Governor Walker of Wisconsin, a constant Romney critic, didn’t make it through the few first few debates. Jeb Bush and his inner circle were convinced if only Republicans had a chance to vote for a Spanish-speaking, “joyful” candidate, it would all work out. Cruz thought it was just about being the “true” conservative. And Rubio believed he embodied the future of the Republican Party and the future was now.
No. Campaigns are about conflict. It is absolutely necessary not only to show why you are better but the other candidate is worse. Say what you will about Donald Trump, but he understands that to win a fight, you have to fight. Now the race is at a stage where it is clear to beat Trump, a candidate must engage Trump and drive him from the race. Why isn’t this obvious? It’s what Trump is doing to others and it’s working.
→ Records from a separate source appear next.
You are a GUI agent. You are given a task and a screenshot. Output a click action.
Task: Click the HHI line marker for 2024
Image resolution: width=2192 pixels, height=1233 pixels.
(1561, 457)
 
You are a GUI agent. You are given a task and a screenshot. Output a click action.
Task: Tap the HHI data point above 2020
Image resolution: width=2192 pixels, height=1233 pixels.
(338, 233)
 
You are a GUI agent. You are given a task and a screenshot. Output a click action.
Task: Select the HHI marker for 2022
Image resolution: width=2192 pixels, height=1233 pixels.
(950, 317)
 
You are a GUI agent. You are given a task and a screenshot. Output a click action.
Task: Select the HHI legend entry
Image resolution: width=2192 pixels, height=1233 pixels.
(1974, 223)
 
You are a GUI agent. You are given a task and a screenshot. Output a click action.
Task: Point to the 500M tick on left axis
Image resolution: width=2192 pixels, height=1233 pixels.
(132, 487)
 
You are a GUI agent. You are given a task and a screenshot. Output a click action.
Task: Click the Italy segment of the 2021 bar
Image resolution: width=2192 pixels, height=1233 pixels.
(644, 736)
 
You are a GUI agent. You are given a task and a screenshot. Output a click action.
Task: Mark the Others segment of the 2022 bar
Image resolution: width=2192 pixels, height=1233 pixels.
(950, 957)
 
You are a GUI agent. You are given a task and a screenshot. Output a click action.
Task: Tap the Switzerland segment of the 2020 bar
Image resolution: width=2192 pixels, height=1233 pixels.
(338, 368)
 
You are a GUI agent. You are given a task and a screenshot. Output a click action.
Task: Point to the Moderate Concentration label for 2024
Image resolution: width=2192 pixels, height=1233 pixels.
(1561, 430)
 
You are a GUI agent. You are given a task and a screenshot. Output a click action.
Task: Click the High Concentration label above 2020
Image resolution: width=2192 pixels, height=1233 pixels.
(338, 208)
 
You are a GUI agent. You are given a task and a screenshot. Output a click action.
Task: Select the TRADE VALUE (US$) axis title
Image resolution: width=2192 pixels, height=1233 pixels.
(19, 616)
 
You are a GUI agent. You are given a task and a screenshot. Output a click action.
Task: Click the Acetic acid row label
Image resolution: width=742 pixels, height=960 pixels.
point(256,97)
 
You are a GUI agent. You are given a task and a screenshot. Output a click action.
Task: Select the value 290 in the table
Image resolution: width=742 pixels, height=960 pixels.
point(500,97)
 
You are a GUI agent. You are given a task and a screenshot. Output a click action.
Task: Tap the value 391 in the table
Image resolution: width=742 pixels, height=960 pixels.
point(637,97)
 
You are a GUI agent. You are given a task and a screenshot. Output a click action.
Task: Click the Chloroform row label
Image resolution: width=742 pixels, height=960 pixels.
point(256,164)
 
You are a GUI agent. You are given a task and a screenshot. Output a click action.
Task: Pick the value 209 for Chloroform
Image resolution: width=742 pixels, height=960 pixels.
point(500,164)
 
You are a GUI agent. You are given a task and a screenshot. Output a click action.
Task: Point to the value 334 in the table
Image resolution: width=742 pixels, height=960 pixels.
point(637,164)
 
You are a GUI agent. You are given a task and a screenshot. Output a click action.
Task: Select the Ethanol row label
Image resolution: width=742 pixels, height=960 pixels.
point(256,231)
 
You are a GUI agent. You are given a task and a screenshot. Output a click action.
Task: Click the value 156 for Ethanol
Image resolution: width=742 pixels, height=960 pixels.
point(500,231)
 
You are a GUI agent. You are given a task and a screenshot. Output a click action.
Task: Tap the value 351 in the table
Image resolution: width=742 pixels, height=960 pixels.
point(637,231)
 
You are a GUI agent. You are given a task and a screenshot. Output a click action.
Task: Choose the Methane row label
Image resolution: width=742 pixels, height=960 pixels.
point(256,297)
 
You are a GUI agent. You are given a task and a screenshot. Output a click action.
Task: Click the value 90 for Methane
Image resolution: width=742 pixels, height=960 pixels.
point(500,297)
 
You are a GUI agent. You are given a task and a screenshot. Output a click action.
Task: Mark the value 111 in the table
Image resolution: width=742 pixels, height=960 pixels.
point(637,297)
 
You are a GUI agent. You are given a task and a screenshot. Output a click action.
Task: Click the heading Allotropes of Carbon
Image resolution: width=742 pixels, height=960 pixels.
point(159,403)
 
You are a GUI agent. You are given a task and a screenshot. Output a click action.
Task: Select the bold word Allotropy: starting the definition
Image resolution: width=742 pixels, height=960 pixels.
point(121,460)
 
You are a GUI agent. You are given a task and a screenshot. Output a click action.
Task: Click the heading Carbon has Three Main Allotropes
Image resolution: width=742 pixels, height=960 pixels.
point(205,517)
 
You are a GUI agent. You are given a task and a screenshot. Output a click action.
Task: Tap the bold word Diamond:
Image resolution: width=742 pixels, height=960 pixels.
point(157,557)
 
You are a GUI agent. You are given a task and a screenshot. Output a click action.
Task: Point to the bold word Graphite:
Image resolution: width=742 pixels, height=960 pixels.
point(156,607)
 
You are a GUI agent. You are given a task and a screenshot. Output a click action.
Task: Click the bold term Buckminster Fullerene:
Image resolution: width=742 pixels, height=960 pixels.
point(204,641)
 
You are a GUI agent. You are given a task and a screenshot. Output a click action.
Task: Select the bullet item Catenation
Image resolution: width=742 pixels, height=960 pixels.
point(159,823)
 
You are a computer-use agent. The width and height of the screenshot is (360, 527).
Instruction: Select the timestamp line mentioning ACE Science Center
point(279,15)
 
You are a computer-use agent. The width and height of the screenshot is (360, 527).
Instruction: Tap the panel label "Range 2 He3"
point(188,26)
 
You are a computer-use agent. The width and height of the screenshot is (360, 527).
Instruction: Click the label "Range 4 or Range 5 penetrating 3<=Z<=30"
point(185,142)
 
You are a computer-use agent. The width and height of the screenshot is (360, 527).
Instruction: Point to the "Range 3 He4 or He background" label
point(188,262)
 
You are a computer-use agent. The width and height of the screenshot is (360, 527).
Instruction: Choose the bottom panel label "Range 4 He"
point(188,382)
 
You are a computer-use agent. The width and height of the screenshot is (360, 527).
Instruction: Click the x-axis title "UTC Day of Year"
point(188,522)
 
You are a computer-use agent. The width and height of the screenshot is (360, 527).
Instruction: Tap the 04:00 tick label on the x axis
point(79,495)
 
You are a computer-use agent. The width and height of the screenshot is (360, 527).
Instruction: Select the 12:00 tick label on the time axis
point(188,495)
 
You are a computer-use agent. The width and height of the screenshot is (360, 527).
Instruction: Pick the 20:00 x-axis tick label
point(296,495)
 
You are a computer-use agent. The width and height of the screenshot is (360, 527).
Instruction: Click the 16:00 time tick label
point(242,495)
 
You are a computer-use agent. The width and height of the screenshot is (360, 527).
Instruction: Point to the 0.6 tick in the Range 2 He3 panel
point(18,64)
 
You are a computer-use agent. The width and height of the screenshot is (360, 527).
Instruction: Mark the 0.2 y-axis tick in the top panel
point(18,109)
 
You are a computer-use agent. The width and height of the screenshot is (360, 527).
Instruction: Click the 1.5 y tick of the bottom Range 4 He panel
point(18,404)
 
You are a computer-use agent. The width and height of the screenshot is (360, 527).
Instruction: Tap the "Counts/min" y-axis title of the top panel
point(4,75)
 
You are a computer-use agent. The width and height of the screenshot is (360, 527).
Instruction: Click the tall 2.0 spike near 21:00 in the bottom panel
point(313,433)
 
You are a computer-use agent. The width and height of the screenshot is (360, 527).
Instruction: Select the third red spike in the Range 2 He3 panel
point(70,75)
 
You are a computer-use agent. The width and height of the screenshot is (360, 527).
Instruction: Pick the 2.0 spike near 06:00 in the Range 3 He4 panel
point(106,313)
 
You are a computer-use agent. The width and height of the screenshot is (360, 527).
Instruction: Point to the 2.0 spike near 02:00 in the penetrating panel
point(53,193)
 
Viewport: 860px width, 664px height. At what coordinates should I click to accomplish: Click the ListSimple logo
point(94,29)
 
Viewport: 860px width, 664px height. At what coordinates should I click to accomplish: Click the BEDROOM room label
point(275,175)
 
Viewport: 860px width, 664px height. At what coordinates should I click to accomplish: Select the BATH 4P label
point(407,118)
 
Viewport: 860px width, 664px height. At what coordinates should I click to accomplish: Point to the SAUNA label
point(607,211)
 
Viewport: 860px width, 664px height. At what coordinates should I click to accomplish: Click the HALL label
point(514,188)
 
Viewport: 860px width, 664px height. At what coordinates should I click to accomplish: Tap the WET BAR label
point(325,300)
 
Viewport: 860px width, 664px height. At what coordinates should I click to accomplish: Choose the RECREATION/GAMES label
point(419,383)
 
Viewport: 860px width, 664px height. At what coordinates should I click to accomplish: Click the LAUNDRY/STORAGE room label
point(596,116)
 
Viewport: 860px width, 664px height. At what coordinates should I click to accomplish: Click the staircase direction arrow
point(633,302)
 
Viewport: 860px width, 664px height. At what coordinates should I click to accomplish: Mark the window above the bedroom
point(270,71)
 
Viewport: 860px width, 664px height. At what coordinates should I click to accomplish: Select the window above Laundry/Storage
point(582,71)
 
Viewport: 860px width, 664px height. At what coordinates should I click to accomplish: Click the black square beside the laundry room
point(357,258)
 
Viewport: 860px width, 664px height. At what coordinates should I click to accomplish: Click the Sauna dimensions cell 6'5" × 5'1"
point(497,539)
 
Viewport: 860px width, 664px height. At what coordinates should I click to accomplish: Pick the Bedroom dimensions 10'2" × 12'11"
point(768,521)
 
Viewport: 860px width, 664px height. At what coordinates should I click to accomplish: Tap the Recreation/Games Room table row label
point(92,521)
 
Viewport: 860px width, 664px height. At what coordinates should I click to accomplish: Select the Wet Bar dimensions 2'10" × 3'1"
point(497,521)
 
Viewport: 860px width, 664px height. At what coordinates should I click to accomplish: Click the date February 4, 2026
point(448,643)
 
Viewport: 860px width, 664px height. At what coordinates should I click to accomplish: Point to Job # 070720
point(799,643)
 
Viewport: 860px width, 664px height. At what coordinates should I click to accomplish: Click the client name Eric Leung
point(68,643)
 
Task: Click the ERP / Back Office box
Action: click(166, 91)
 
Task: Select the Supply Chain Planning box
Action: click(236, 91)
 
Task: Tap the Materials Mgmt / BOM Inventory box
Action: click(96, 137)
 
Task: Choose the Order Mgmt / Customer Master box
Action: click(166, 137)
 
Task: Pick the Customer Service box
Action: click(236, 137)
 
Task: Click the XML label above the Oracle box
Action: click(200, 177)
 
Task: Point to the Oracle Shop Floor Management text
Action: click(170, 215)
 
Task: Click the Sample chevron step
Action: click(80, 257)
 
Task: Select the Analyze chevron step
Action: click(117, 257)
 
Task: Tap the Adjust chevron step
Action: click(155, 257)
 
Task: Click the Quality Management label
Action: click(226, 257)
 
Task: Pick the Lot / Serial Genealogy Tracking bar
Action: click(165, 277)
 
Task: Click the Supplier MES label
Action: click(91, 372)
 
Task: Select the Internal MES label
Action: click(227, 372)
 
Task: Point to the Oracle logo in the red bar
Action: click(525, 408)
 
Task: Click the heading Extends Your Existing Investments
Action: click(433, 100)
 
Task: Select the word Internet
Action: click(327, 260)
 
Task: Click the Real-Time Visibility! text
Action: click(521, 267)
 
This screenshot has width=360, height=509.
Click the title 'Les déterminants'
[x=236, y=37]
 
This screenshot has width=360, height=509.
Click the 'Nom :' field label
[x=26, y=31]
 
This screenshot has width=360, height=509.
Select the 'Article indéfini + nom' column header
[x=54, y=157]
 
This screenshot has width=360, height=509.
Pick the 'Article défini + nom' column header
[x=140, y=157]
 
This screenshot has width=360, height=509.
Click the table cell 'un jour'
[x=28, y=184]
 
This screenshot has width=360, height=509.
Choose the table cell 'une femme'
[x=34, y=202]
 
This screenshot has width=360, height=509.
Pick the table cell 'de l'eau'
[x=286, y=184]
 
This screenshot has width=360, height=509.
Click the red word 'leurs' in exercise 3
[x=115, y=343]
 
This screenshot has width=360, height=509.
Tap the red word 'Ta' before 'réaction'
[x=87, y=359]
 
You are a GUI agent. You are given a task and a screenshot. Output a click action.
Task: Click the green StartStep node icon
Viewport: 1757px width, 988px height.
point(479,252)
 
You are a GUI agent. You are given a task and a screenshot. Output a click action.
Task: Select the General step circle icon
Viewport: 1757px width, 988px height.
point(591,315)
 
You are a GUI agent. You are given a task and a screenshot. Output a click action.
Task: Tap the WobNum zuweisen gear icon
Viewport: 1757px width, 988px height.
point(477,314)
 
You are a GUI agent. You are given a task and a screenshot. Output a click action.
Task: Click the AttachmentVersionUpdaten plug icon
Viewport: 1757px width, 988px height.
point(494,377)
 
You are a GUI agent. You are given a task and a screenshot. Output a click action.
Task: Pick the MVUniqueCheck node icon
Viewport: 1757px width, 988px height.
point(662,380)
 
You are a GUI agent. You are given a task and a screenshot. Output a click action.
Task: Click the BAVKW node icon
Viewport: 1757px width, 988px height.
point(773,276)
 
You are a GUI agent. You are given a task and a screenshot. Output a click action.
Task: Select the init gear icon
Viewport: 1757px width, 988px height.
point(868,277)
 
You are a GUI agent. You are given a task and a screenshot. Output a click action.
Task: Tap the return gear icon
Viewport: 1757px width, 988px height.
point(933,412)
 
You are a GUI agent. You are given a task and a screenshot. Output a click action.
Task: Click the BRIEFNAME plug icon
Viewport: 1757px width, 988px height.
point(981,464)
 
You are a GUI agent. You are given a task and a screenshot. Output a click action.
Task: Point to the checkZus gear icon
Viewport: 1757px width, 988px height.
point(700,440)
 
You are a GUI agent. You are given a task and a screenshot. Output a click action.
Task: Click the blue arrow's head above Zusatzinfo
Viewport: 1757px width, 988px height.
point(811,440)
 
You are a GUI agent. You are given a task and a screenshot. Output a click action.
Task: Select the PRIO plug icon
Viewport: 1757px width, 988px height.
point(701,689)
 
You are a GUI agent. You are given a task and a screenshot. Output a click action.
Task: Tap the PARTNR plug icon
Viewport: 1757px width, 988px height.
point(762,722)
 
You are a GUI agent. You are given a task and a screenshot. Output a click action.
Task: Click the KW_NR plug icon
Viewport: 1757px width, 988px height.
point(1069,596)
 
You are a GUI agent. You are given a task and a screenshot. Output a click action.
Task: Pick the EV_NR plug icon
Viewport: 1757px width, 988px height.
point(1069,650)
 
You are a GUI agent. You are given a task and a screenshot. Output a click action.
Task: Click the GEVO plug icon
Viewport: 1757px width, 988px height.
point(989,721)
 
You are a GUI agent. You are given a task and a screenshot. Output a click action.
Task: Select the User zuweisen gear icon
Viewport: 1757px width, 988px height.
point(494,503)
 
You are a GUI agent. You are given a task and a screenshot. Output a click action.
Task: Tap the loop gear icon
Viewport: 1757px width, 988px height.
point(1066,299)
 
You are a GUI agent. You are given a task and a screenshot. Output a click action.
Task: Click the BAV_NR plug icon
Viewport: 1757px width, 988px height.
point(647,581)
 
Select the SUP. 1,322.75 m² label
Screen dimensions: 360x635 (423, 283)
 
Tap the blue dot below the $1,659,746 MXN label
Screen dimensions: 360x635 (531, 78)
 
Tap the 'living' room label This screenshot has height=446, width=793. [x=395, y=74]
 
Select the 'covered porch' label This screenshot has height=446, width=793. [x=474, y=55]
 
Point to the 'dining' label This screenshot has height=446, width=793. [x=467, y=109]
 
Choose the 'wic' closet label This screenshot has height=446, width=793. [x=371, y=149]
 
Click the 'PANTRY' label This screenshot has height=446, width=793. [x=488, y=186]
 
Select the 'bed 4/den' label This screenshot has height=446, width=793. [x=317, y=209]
The good news should be that Trump is one of the easiest candidates to engage and defeat in modern history. But no one is taking advantage of his vulnerabilities. To defeat a candidate, you must go at the rationale of their candidacy: Don’t shoot down the airplanes, blow up the aircraft carrier. Romney attacked Perry on his strength: jobs. That’s what it takes. A campaign that beats Trump will have to prove that the core of his message and the messenger both are fakes. Here’s how.
Trump asserts he is a business success and “built a great company.” Don’t let him get away with this assertion and define himself.
Trump has a long history of failures in business. If he had taken his inheritance and put it in an index stock fund, he would be far richer. Taxpayers have bailed out his failures time and again. And as long as he refuses to release a tax return, odds are that he is hiding some dark financial secret. Challenge him on his success. The facts are on your side and it will drive him crazy.
Trump sells himself as a truth teller. Challenge it. In this campaign he has been caught in one slippery contradiction after another, even denying what he had just said hours earlier. Being loud and bombastic doesn’t make him less shifty and dishonest. Hold him accountable. “Just for once tonight, Donald, at least try to tell the truth.” Or “Tonight I want you to watch Donald Trump’s face as he is confronted with one unpleasant truth after another. As he gets redder and redder, you’ll know he knows we are on to his game. Clowns are red-faced and there is no bigger clown to ever run for president than the political con artist Donald Trump. Look, you can see it’s already working. He’s getting redder.”
Trump will help America win? No. Trump’s jumble of policies will take every bad situation and make it worse. His positions on trade are to the left of Sanders and would result in a tax on every consumer in America. That’s a Trump Tax that voters will have to pay. Tell voters about the Trump Tax.
Trump sells himself as someone who will restore America’s pride. No. Putting a guy in the Oval Office who talks about women as a “great piece of ass,” who mocks the disabled, who has boasted over and over again of sexual conquests is a disgrace. In 2000, George W. Bush talked about “restoring honor and dignity to the White House.” Donald Trump makes Bill Clinton look like a minor league wannabe in the competitive sport of hunting women with power and money. Do we really want an Oval Office with Donald “great piece of ass” Trump in it?
It’s a myth that Donald Trump is a candidate with some special powers that make him invulnerable. He’s an undisciplined candidate who is intellectually lazy and emotionally vulnerable. Use those qualities to beat him. Or let him continue to win. That’s the simple choice.